Exercise goal: Every entry needs to be given again exactly as it reads.

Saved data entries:
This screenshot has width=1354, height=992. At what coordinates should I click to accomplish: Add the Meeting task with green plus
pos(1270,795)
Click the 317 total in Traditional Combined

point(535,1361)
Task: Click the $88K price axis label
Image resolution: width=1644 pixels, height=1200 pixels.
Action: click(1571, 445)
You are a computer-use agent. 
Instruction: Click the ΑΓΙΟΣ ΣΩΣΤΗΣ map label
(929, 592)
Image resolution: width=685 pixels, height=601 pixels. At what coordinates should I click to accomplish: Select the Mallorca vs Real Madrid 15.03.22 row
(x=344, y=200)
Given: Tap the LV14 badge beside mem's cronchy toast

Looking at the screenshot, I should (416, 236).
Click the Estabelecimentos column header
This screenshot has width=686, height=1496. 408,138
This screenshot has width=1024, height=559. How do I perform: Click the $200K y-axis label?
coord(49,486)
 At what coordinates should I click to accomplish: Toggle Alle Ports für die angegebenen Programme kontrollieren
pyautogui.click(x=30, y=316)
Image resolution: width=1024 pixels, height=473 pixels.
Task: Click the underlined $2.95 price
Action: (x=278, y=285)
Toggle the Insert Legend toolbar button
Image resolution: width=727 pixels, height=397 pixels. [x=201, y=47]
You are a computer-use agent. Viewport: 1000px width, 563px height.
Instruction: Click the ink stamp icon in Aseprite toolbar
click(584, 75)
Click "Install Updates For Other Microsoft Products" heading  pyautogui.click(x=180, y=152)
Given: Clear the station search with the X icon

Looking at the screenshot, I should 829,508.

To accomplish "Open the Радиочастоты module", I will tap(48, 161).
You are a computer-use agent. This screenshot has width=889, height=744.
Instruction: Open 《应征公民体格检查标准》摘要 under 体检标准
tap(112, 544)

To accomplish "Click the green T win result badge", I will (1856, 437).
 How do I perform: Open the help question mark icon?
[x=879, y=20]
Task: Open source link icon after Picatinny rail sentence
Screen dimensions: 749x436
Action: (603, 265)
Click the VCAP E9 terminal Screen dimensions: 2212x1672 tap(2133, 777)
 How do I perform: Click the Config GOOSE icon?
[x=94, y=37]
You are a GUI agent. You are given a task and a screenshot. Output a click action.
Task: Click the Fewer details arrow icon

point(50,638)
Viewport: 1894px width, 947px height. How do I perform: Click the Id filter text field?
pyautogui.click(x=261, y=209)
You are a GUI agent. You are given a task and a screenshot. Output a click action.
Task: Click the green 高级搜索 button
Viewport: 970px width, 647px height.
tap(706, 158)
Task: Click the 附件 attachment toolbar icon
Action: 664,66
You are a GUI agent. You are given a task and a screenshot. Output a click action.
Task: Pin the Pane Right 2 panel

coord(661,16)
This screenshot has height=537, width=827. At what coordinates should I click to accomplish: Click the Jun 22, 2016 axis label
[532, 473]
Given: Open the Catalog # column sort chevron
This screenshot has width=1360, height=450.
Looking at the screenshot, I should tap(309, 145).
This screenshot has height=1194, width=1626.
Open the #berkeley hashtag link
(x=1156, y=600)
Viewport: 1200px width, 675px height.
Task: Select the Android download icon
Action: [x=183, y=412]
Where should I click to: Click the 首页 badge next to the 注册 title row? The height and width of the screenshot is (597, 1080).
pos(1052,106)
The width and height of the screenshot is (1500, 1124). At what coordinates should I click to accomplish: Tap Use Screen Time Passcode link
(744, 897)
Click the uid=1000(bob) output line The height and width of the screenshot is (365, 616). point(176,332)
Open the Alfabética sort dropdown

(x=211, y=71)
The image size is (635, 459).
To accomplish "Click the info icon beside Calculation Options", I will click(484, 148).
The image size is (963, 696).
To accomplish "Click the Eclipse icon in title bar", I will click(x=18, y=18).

The completed task:
This screenshot has width=1354, height=992. At what coordinates should I click to accomplish: Add the Meeting task with green plus
pos(1270,795)
Click the 317 total in Traditional Combined

point(535,1361)
Task: Click the $88K price axis label
Image resolution: width=1644 pixels, height=1200 pixels.
Action: click(1571, 445)
You are a computer-use agent. 
Instruction: Click the ΑΓΙΟΣ ΣΩΣΤΗΣ map label
(929, 592)
Image resolution: width=685 pixels, height=601 pixels. At what coordinates should I click to accomplish: Select the Mallorca vs Real Madrid 15.03.22 row
(x=344, y=200)
Given: Tap the LV14 badge beside mem's cronchy toast

Looking at the screenshot, I should (416, 236).
Click the Estabelecimentos column header
This screenshot has width=686, height=1496. 408,138
This screenshot has width=1024, height=559. How do I perform: Click the $200K y-axis label?
coord(49,486)
 At what coordinates should I click to accomplish: Toggle Alle Ports für die angegebenen Programme kontrollieren
pyautogui.click(x=30, y=316)
Image resolution: width=1024 pixels, height=473 pixels.
Task: Click the underlined $2.95 price
Action: (x=278, y=285)
Toggle the Insert Legend toolbar button
Image resolution: width=727 pixels, height=397 pixels. [x=201, y=47]
You are a computer-use agent. Viewport: 1000px width, 563px height.
Instruction: Click the ink stamp icon in Aseprite toolbar
click(584, 75)
Click "Install Updates For Other Microsoft Products" heading  pyautogui.click(x=180, y=152)
Given: Clear the station search with the X icon

Looking at the screenshot, I should 829,508.

To accomplish "Open the Радиочастоты module", I will tap(48, 161).
You are a computer-use agent. This screenshot has width=889, height=744.
Instruction: Open 《应征公民体格检查标准》摘要 under 体检标准
tap(112, 544)

To accomplish "Click the green T win result badge", I will (1856, 437).
 How do I perform: Open the help question mark icon?
[x=879, y=20]
Task: Open source link icon after Picatinny rail sentence
Screen dimensions: 749x436
Action: (603, 265)
Click the VCAP E9 terminal Screen dimensions: 2212x1672 tap(2133, 777)
 How do I perform: Click the Config GOOSE icon?
[x=94, y=37]
You are a GUI agent. You are given a task and a screenshot. Output a click action.
Task: Click the Fewer details arrow icon

point(50,638)
Viewport: 1894px width, 947px height. How do I perform: Click the Id filter text field?
pyautogui.click(x=261, y=209)
You are a GUI agent. You are given a task and a screenshot. Output a click action.
Task: Click the green 高级搜索 button
Viewport: 970px width, 647px height.
tap(706, 158)
Task: Click the 附件 attachment toolbar icon
Action: 664,66
You are a GUI agent. You are given a task and a screenshot. Output a click action.
Task: Pin the Pane Right 2 panel

coord(661,16)
This screenshot has height=537, width=827. At what coordinates should I click to accomplish: Click the Jun 22, 2016 axis label
[532, 473]
Given: Open the Catalog # column sort chevron
This screenshot has width=1360, height=450.
Looking at the screenshot, I should tap(309, 145).
This screenshot has height=1194, width=1626.
Open the #berkeley hashtag link
(x=1156, y=600)
Viewport: 1200px width, 675px height.
Task: Select the Android download icon
Action: [x=183, y=412]
Where should I click to: Click the 首页 badge next to the 注册 title row? The height and width of the screenshot is (597, 1080).
pos(1052,106)
The width and height of the screenshot is (1500, 1124). At what coordinates should I click to accomplish: Tap Use Screen Time Passcode link
(744, 897)
Click the uid=1000(bob) output line The height and width of the screenshot is (365, 616). point(176,332)
Open the Alfabética sort dropdown

(x=211, y=71)
The image size is (635, 459).
To accomplish "Click the info icon beside Calculation Options", I will click(484, 148).
The image size is (963, 696).
To accomplish "Click the Eclipse icon in title bar", I will click(x=18, y=18).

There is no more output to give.